東北大学大学院教育情報学研究部 渡部信一教授 Interview

東北大学大学院教育情報学研究部 教授

渡部 信一(わたべ・しんいち)


-渡部教授が取り組んでおられる「伝統芸能デジタル化・プロジェクト」について、その成果などを教えてください。

「伝統芸能デジタル化・プロジェクト」は2段階に分けることができます。2002年から2007年までの活動と2007年以降の活動です。2002年から2007年までは、神楽などの伝統芸能の舞を、モーションキャプチャーを活用して保存し、さらにそのデータをもとにCG化して継承支援に役立てる試みを行ってきました。八戸市の神楽士の方の協力をいただき、とても素敵な、完成度の高いモーションキャプチャーができました。神楽士の方にもその出来栄えには満足していただきましたし、継承支援にも一定の成果がありました。
しかし、それではまだ完全ではありませんでした。ご協力いただいた神楽士の方にも指摘を受けたのですが、2007年の段階でできたモーションキャプチャーは、神楽などの伝統芸能の「世界観」および師匠や神楽士の「思い」が、十分に伝わるものではなかったのです。そこで、2007年以降の活動では、その点のデジタル化に挑戦しました。神楽を舞う舞台や神楽が実際に行われる神社の境内の様子、さらには、江戸時代の八戸の街の様子などもデジタルによって表現しました。こうすることによって、デジタル化による、舞の「動き」の保存に留まらず、その背後にある「世界観」や神楽士の「思い」といったものも後世に伝えることができるようになりました。これらの活動は、拙著『日本の「わざ」をデジタルで伝える(大修館書店 2007)』にまとめたので、興味があったら読んでみて下さい。

「伝統芸能デジタル化・プロジェクト」を始めようと思ったきっかけを教えてください。

もともと私が基礎としている学問は「教育学」です。しかし私は「教育」を、一般的な「教える」という視点からではなく、「学ぶ」という視点からとらえることに関心がありました。そのようななかで注目したのが伝統芸能や民俗芸能です。日本の伝統芸能は、その継承の過程に特徴があります。師匠が弟子に対して一方的に「教える」のではなく、弟子の側から師匠の技を「学ぶ」という側面がみられるのです。
______________________________
### [作業の指示]
1. 本文のうち、「-渡部教授が取り組んでおられ」から「にも一定の成果がありました。」に至るまでの部分を、一字も変えずに再掲してください。
2. 次の(a)〜(c)が本文の内容と合っているかを、それぞれ「はい」か「いいえ」で答え、判断の決め手となる本文の語句をそのまま引用してください。(a) 2002年から2007年までの活動では、モーションキャプチャーを使って神楽などの舞を保存した。(b) 協力した神楽士の方は、モーションキャプチャーの出来栄えに満足しなかった。(c) 渡部教授が基礎としている学問は情報工学である。
この後に続く行は、本文とは別個の資料です。

### [元データ]
______________________________
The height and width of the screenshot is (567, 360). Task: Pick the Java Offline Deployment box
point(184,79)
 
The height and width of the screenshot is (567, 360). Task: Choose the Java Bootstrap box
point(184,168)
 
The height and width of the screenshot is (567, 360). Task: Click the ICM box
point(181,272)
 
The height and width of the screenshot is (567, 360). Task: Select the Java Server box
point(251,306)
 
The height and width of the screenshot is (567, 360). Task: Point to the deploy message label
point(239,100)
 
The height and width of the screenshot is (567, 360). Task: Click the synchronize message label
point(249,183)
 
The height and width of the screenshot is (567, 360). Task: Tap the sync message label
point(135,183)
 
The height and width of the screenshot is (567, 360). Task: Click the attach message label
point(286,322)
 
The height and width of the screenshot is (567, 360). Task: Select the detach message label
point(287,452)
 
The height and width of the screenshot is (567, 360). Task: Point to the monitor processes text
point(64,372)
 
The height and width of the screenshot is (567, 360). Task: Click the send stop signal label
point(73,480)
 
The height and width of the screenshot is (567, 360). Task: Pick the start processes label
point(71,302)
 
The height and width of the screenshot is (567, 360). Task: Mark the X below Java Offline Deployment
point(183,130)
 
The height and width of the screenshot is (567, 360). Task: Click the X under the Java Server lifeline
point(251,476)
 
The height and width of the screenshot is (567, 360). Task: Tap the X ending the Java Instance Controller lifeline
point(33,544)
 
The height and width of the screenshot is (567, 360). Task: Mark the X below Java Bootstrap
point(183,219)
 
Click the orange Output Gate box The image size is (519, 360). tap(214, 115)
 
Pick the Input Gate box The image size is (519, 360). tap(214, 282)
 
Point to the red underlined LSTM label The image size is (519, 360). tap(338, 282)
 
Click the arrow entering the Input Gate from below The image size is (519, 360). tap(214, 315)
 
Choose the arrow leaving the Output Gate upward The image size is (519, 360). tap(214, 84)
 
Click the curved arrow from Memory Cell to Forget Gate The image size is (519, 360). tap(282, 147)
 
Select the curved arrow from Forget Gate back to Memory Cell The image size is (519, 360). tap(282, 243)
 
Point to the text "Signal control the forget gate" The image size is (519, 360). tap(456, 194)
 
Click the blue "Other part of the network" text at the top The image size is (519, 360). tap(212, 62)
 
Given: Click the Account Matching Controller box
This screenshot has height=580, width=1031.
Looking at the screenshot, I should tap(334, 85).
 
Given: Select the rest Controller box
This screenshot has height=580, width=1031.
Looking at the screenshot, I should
______________________________
### [各作業の解答]
1.
-渡部教授が取り組んでおられる「伝統芸能デジタル化・プロジェクト」について、その成果などを教えてください。

「伝統芸能デジタル化・プロジェクト」は2段階に分けることができます。2002年から2007年までの活動と2007年以降の活動です。2002年から2007年までは、神楽などの伝統芸能の舞を、モーションキャプチャーを活用して保存し、さらにそのデータをもとにCG化して継承支援に役立てる試みを行ってきました。八戸市の神楽士の方の協力をいただき、とても素敵な、完成度の高いモーションキャプチャーができました。神楽士の方にもその出来栄えには満足していただきましたし、継承支援にも一定の成果がありました。

2.
(a) はい。「神楽などの伝統芸能の舞を、モーションキャプチャーを活用して保存し」
(b) いいえ。「神楽士の方にもその出来栄えには満足していただきました」
(c) いいえ。「もともと私が基礎としている学問は「教育学」です。」